On n’affame plus, on attaque la dignité en faisant preuve d’une condescendance… méprisable.
Trois sujets télévisés d’un magazine consacré au pays, diffusé récemment sur une chaîne française de grande écoute ont donné le ton. Tous trois étaient axés sur « la réussite » de nouveaux pionniers tricolores, installés pas loin de Marrakech, bien entendu. Pour s’installer dans ce nouveau nirvana, deux de ces « émigrés » ont quitté Paris et Cannes, et le troisième, un « caldoche », la Nouvelle Calédonie.
Mêmes discours, mêmes arguments, même dédain pour les gens du cru. Mêmes attitudes conquérantes devant les caméras et les micros. Même suffisance provocatrice.

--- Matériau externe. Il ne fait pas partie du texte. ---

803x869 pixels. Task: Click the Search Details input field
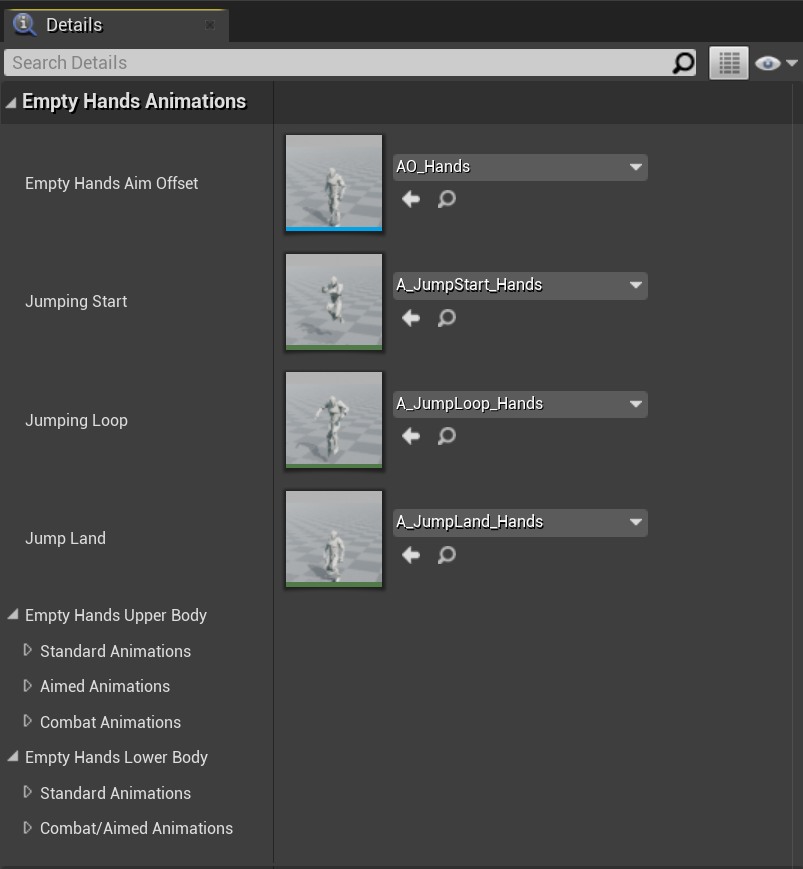point(340,63)
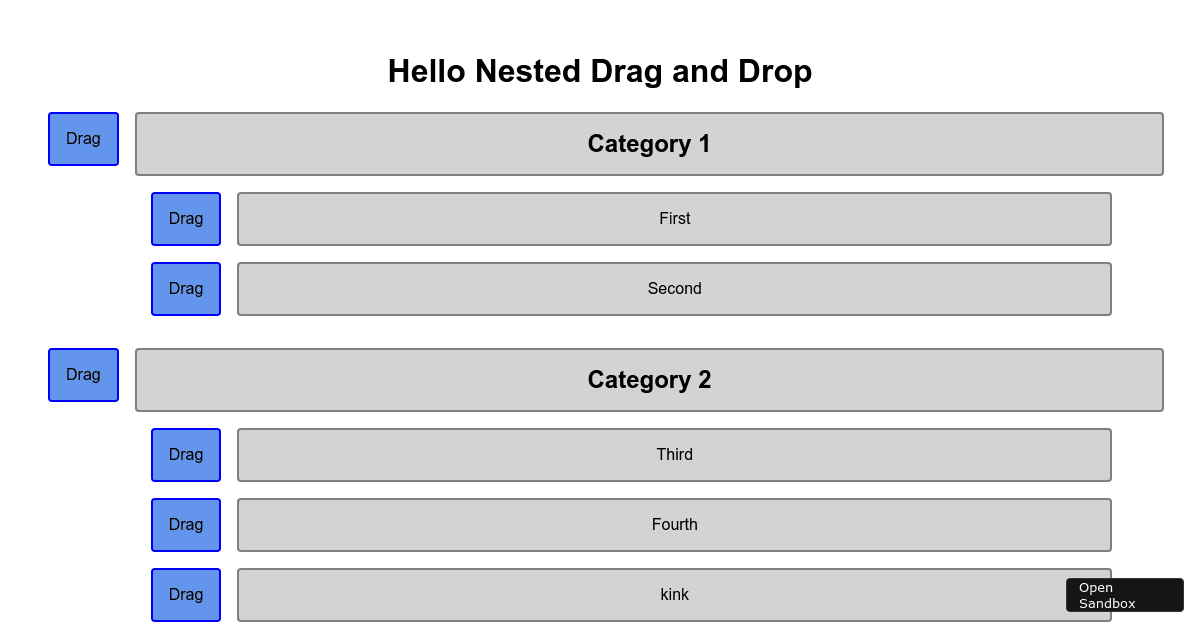Click the Drag handle beside Category 1
The width and height of the screenshot is (1200, 630).
pyautogui.click(x=83, y=139)
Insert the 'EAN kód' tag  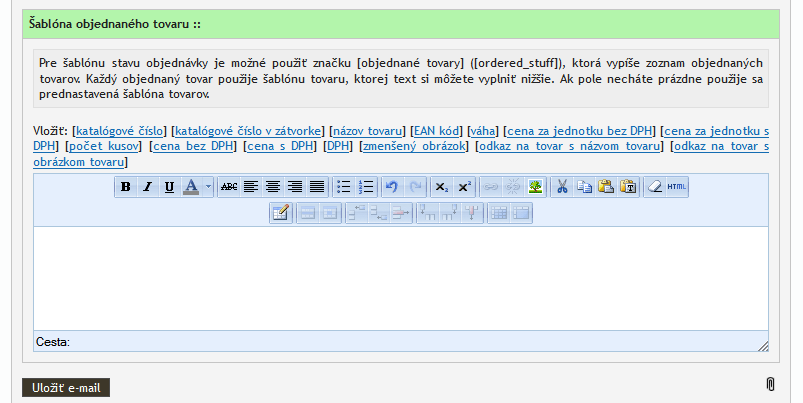437,131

Et d’expliquer qu’ils sont venus là parce qu’entre autres, « la terre y est vendue à un prix très intéressant… qu’en dehors des villes on n’y paie pas d’impôt foncier… et surtout, surtout que la main d’œuvre y est abondante, obéissante et ne coûte pas grand-chose…. » Et de pérorer ainsi devant des dizaines d’employés marocains, jeunes pour la plupart, timides et serviles, dans un palais destiné à être transformé en hôtel de grand luxe, pour l’émigré parisien (une femme), ou au centre d’un atelier immense où se construisent les maquettes « grandeur nature » de bateaux luxueux, pour le cannois, ou enfin, dans une immense discothèque à ciel ouvert où, selon le « caldoche », la jet set internationale, et non locale, vient souvent se distraire.
Afrique encore et toujours dans sa bande méditerranéenne. Dans ces régions où le véritable syndicalisme n’existe pas, ou si peu (toujours aux ordres du pouvoir), le colonialisme dédaigneux s’est, il est vrai, infiltré voilà longtemps, masqué et insidieux.

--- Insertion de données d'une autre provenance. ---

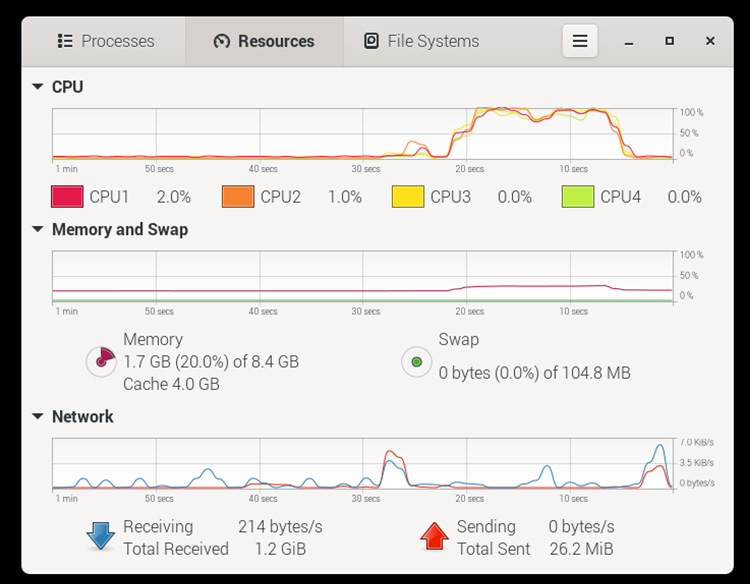Image resolution: width=750 pixels, height=584 pixels.
Task: Change the CPU3 yellow color swatch
Action: pos(408,197)
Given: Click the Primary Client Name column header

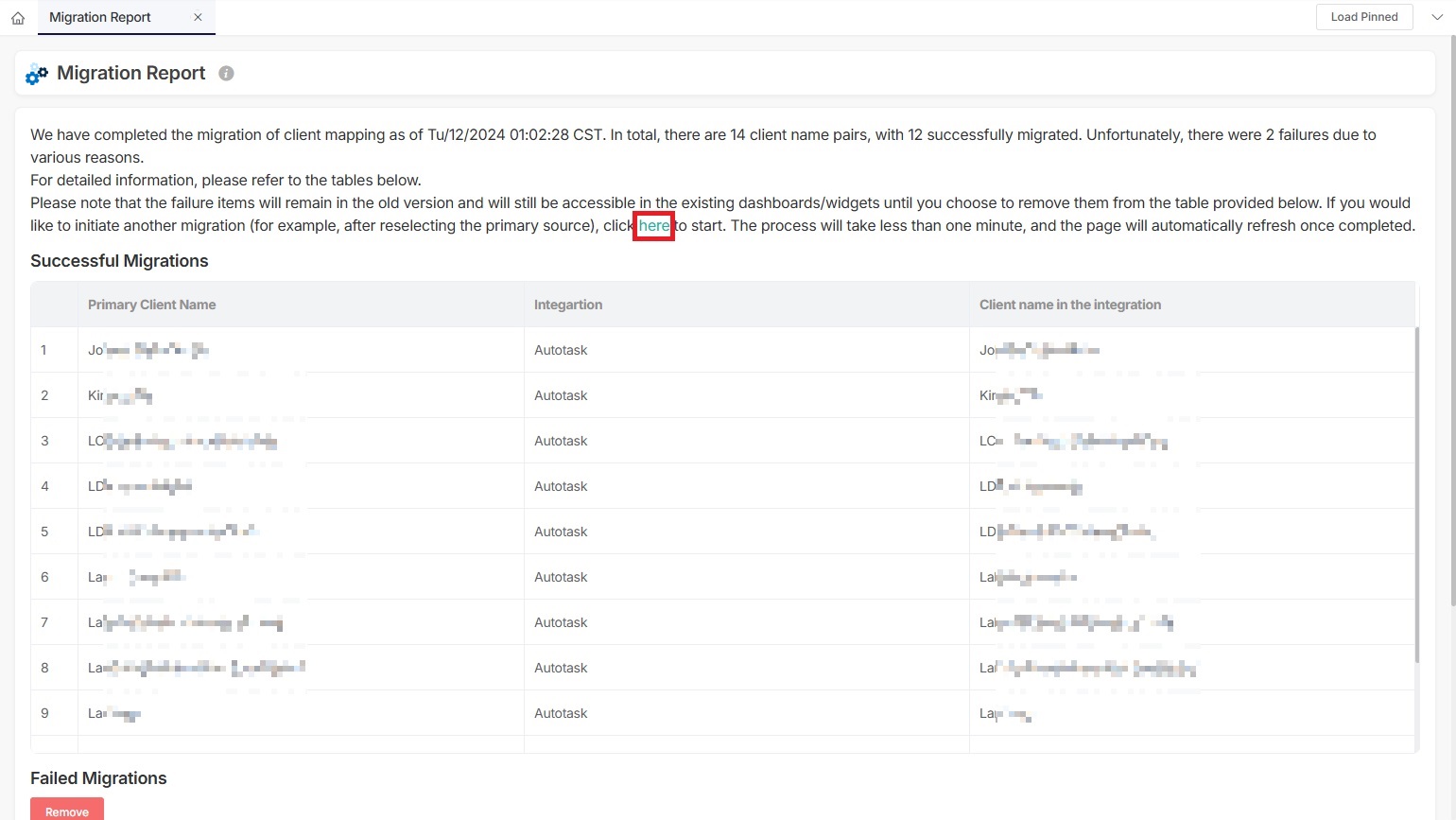Looking at the screenshot, I should [x=151, y=305].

A travers une myriade de sociétés et avec la complicité de sous-traitants locaux, servant de paravents très bien rémunérés, il ferme, par exemple, les yeux sur les centaines de milliers d’humains qui turbinent pour lui, sans le savoir, une douzaine d’heures au quotidien, dans des manufactures ou ateliers, du lundi, au dimanche souvent inclus.
Là se fabrique des produits exclusivement réservés à l’Europe, fabriqués pour des salaires mensuels dérisoires qui n’excèdent pas l’équivalent de 130 euros en monnaie locale, qui ignorent les « heures supplémentaires » et que l’on verse presque toujours avec deux à trois mois de retard.
Des milliers d’esclaves du 21° siècle qui du jour au lendemain, en fonction des humeurs du marché européen ou international, se retrouvent sur le carreau, temporairement ou définitivement, sans aucune indemnité ni aucun secours, les lois et services sociaux, lorsqu’ils existent dans ces contrées, n’étant qu’une peau de chagrin.
Pauvre Afrique. Le colonialisme y campe toujours. Son visage a peut-être changé mais pas son appétit. Il a su conserver la même envie de s’emplir les poches à moindre frais, voire piller sans aucun remords. Il y campera d’autant plus longtemps qu’il a su associer à sa goinfrerie les chefs locaux, ses frères.
Jusqu’au jour où les peuples africains se réveilleront, c’est-à-dire dans plusieurs décennies ou quelques…siècles.